_DIRECTIONS_. Only the lines from the one that contains "Task: Check the" through the end of the entries, both included, should be transcribed, exactly and without pictures.

_SUPPLIED MATERIAL_.
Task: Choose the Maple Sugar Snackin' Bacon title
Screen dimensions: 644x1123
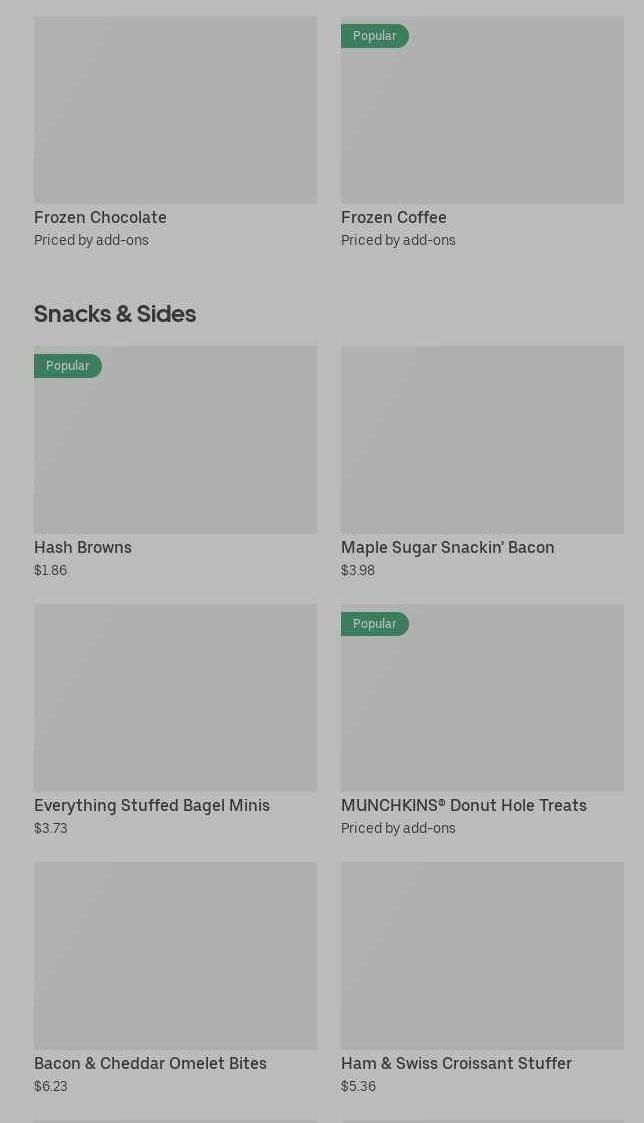Action: pos(447,547)
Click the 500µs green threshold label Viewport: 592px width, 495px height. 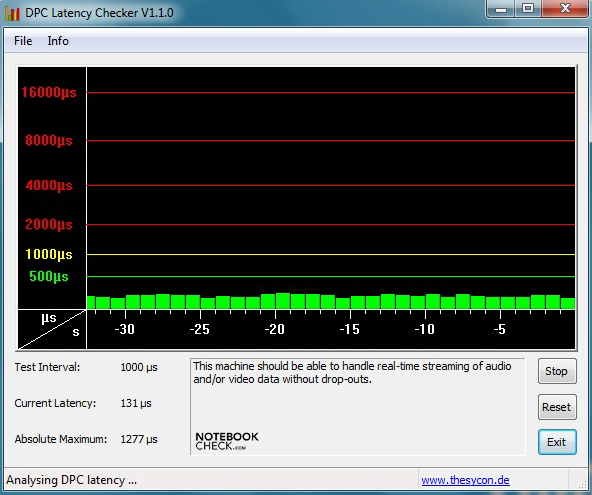click(49, 276)
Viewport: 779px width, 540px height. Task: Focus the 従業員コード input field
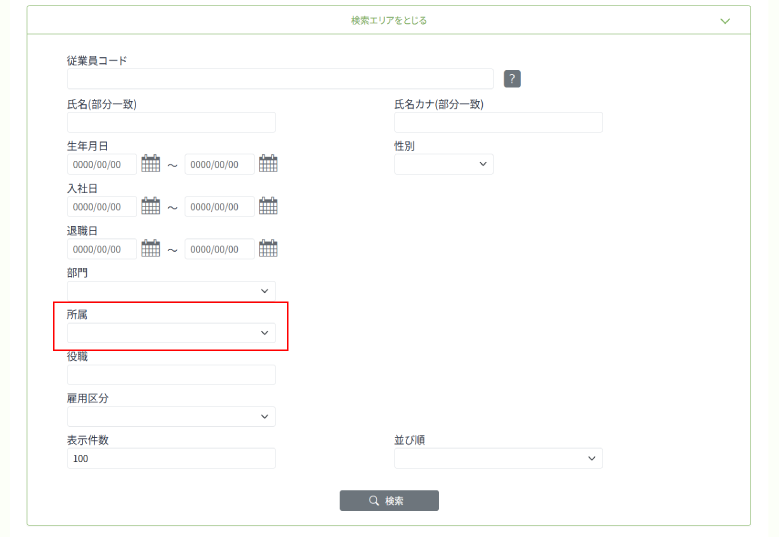(280, 79)
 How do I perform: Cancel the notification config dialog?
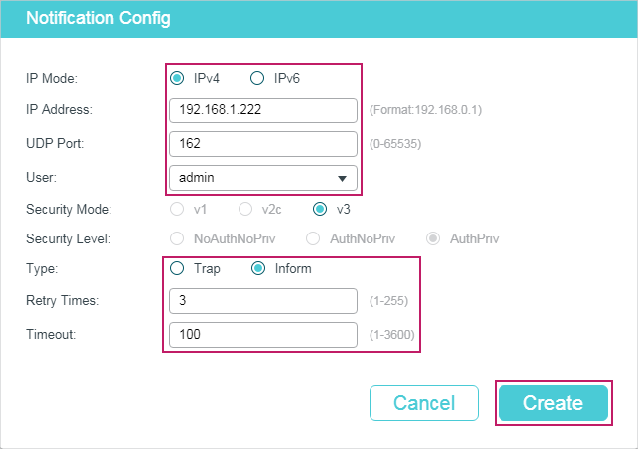coord(424,403)
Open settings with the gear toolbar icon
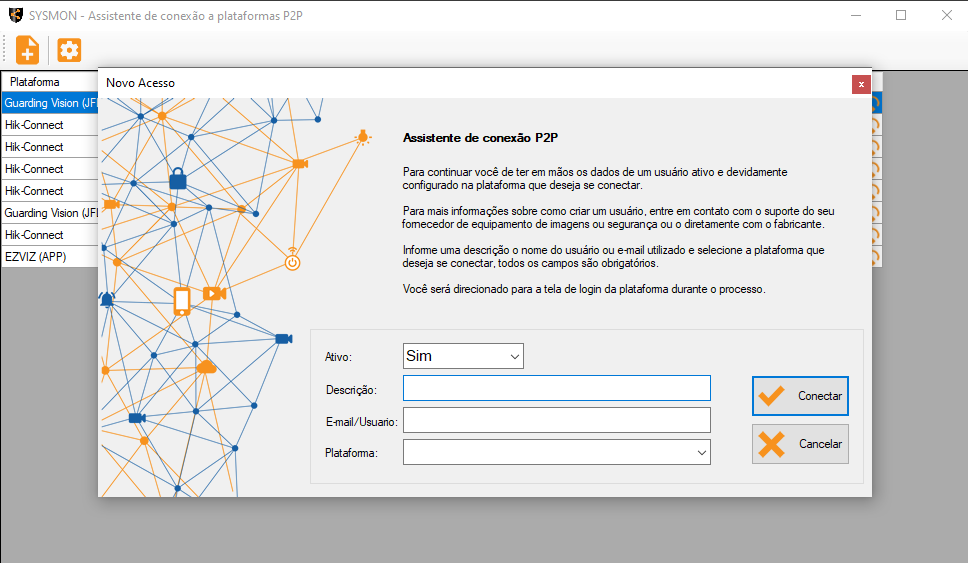The height and width of the screenshot is (563, 968). click(69, 49)
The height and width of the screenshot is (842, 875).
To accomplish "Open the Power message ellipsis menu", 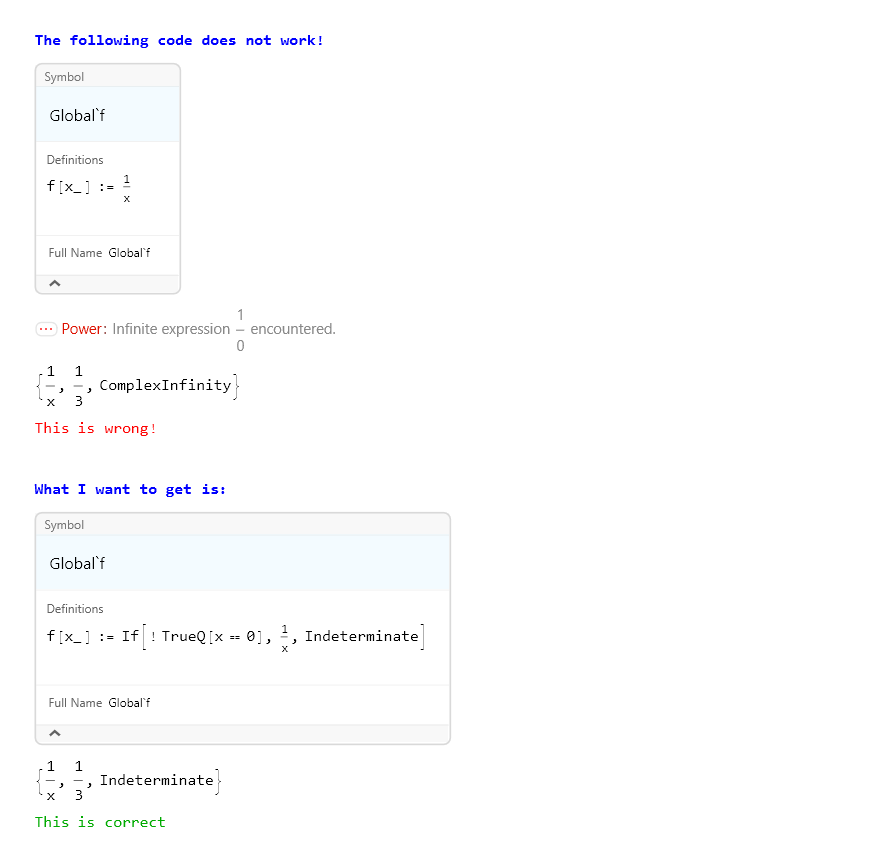I will pyautogui.click(x=46, y=329).
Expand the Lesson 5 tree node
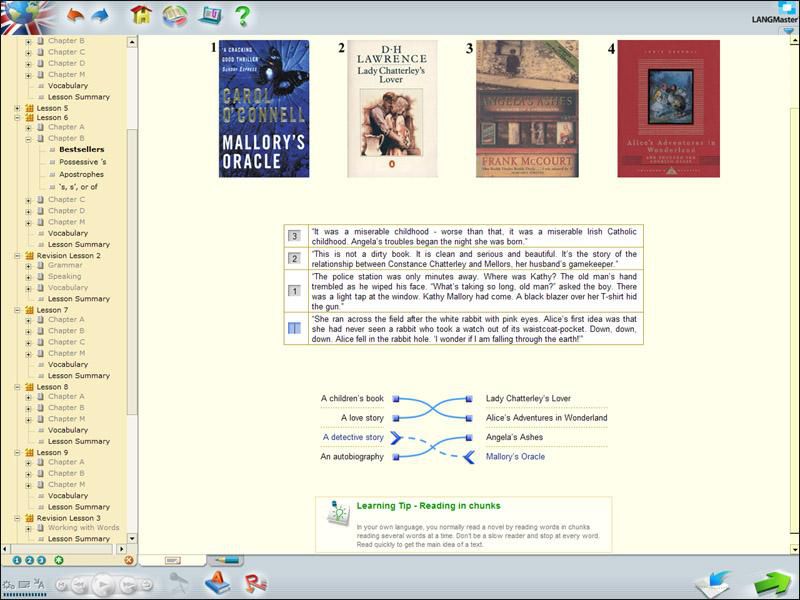This screenshot has height=600, width=800. tap(17, 108)
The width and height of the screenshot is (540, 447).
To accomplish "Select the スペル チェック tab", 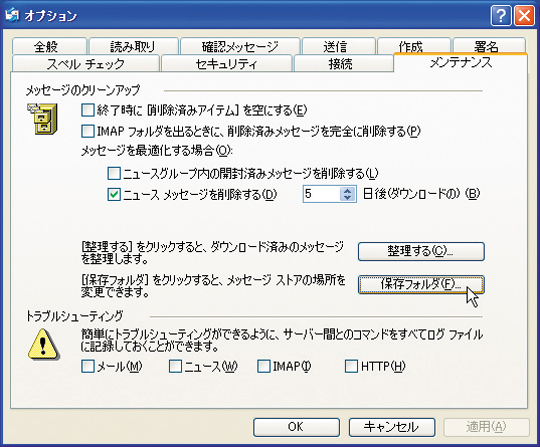I will click(x=85, y=64).
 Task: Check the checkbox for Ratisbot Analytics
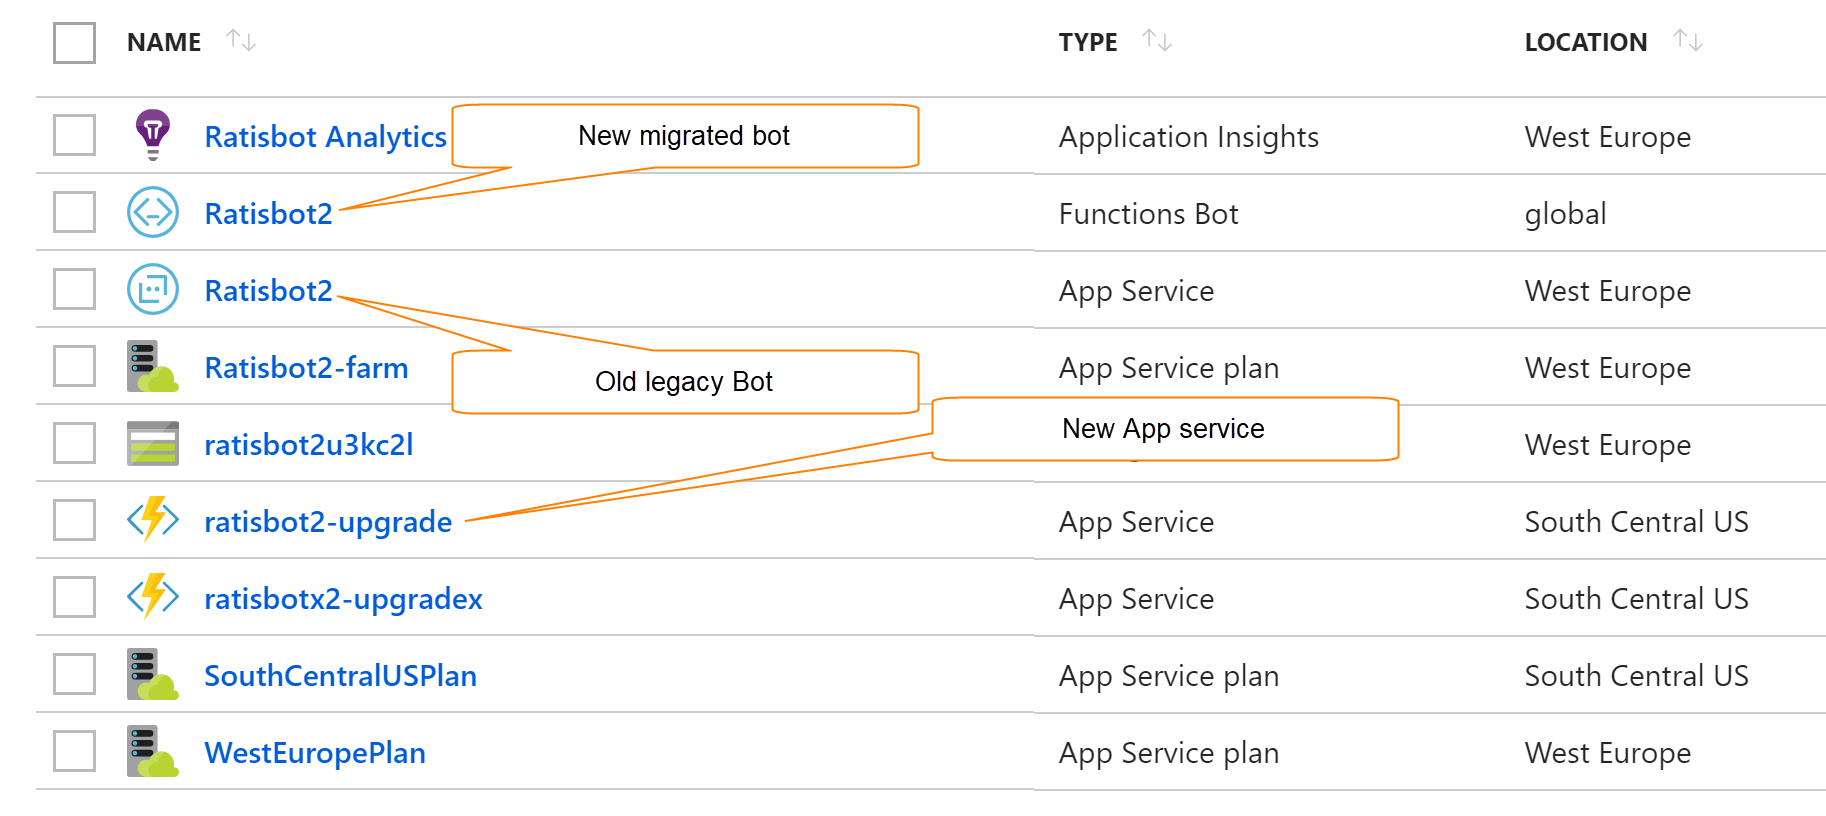(x=72, y=136)

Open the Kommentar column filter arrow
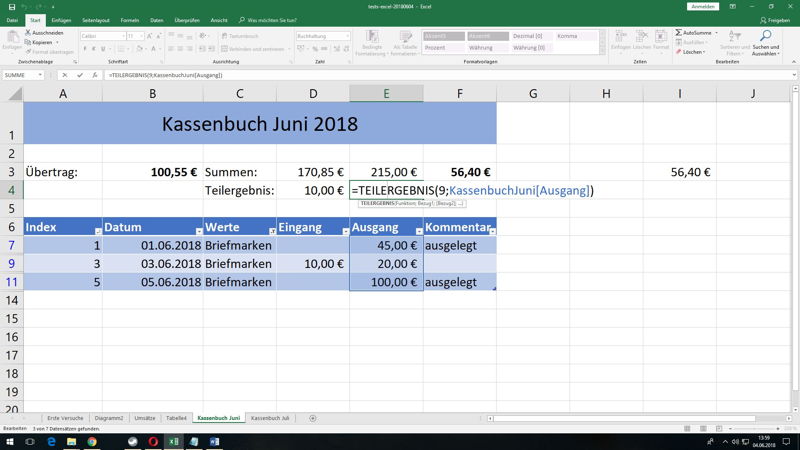click(x=491, y=231)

_SOLUTION TO THIS EXERCISE_.
 Task: Check the checkbox for Ratisbot Analytics
(x=72, y=136)

Open the Kommentar column filter arrow
click(x=491, y=231)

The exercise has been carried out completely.